Un collectif d’experts indépendants des Nations Unies a tiré la sonnette d’alarme concernant les dernières mesures prises par les autorités maliennes. Selon eux, l’adoption d’un projet de loi remettant en cause les protections fondamentales de la participation politique et la suspension des activités des partis politiques jusqu’à nouvel ordre constituent des atteintes graves aux droits humains. Ces décisions, adoptées par le Conseil des ministres et officialisées par un décret, ont été qualifiées de violations directes des libertés fondamentales dans un communiqué rendu public jeudi.
Un projet de loi jugé incompatible avec les engagements internationaux
Les spécialistes des droits de l’homme ont vivement critiqué le projet de loi du 30 avril, soulignant qu’il contreviendrait aux obligations du Mali en matière de libertés d’association et d’expression. Ils ont exigé son abrogation immédiate, tout en rappelant que ces mesures risquent de marginaliser davantage les acteurs politiques et de restreindre l’accès à la démocratie. « Ce décret suspendant les activités politiques doit être immédiatement abrogé. Si ce projet de loi est adopté, il placera le Mali en infraction avec les standards internationaux », ont-ils déclaré.
Des consultations entachées par un manque de transparence
Le gouvernement malien justifie ces réformes en invoquant la nécessité de « limiter la prolifération des partis politiques ». Pourtant, les experts ont souligné que la solution passe plutôt par des règles électorales équitables, notamment en conditionnant l’enregistrement des formations politiques à des résultats électoraux préalables. À l’inverse, le projet de loi impose désormais des dépôts financiers élevés, réservant ainsi la participation politique aux seuls acteurs économiques puissants.
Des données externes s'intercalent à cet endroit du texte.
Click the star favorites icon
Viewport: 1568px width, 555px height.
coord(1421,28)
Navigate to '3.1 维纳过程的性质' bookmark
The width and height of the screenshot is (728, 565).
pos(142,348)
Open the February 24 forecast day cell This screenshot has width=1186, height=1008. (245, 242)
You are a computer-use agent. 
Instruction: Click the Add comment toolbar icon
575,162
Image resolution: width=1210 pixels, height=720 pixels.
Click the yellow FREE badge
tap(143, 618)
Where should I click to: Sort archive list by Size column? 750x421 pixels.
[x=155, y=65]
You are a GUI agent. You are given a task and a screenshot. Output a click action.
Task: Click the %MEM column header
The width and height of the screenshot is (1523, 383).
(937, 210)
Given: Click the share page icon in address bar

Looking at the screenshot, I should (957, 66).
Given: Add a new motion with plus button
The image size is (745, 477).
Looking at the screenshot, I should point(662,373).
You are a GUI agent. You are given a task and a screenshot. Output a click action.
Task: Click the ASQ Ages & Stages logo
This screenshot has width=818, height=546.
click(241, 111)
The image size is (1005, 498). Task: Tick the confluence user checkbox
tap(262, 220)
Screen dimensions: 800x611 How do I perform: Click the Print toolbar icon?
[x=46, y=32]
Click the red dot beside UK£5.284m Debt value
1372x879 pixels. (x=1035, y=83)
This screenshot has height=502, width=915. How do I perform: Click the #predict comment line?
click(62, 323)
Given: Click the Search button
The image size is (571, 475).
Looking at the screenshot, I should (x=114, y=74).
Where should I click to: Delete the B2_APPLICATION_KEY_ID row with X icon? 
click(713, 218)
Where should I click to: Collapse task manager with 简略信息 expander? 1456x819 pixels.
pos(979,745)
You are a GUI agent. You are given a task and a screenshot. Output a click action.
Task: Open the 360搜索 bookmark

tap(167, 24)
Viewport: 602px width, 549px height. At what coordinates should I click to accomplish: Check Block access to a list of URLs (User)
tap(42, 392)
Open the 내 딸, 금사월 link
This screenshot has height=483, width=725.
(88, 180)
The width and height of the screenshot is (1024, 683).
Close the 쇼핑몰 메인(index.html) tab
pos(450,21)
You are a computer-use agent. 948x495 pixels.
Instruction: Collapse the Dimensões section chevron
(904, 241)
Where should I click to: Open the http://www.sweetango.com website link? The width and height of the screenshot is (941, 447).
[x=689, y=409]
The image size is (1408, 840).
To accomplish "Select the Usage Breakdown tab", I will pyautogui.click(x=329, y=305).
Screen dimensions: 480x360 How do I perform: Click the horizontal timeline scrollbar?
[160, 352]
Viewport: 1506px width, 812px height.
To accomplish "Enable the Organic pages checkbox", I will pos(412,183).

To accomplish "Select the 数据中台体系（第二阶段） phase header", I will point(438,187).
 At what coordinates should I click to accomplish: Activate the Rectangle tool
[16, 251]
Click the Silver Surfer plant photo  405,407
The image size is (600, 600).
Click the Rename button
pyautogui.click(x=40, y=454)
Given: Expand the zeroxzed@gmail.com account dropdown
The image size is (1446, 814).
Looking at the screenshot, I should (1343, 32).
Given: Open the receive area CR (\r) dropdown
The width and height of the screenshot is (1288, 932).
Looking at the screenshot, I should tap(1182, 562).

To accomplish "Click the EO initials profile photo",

Les consultations organisées en avril 2025, censées éclairer ces réformes, ont été largement boycottées par plusieurs partis politiques. En effet, ceux-ci craignaient à juste titre que le processus ne serve de prétexte à la dissolution de leurs structures ou à l’interdiction de leurs activités. Les experts ont dénoncé un climat d’oppression, où l’espace civique est réduit à néant et où les opposants ainsi que les journalistes indépendants vivent dans la crainte de représailles pour leurs prises de parole.
Des propositions alarmantes et des engagements bafoués
Parmi les recommandations issues des consultations d’avril 2025, le Conseil des ministres a retenu celle visant à prolonger le mandat du général Assimi Goita, actuel chef de l’État, sans élections pour une période de cinq ans renouvelable à partir de 2025. Cette décision, couplée à l’adoption du projet de loi controversé, serait selon les experts une trahison des engagements nationaux et internationaux pris par les autorités maliennes.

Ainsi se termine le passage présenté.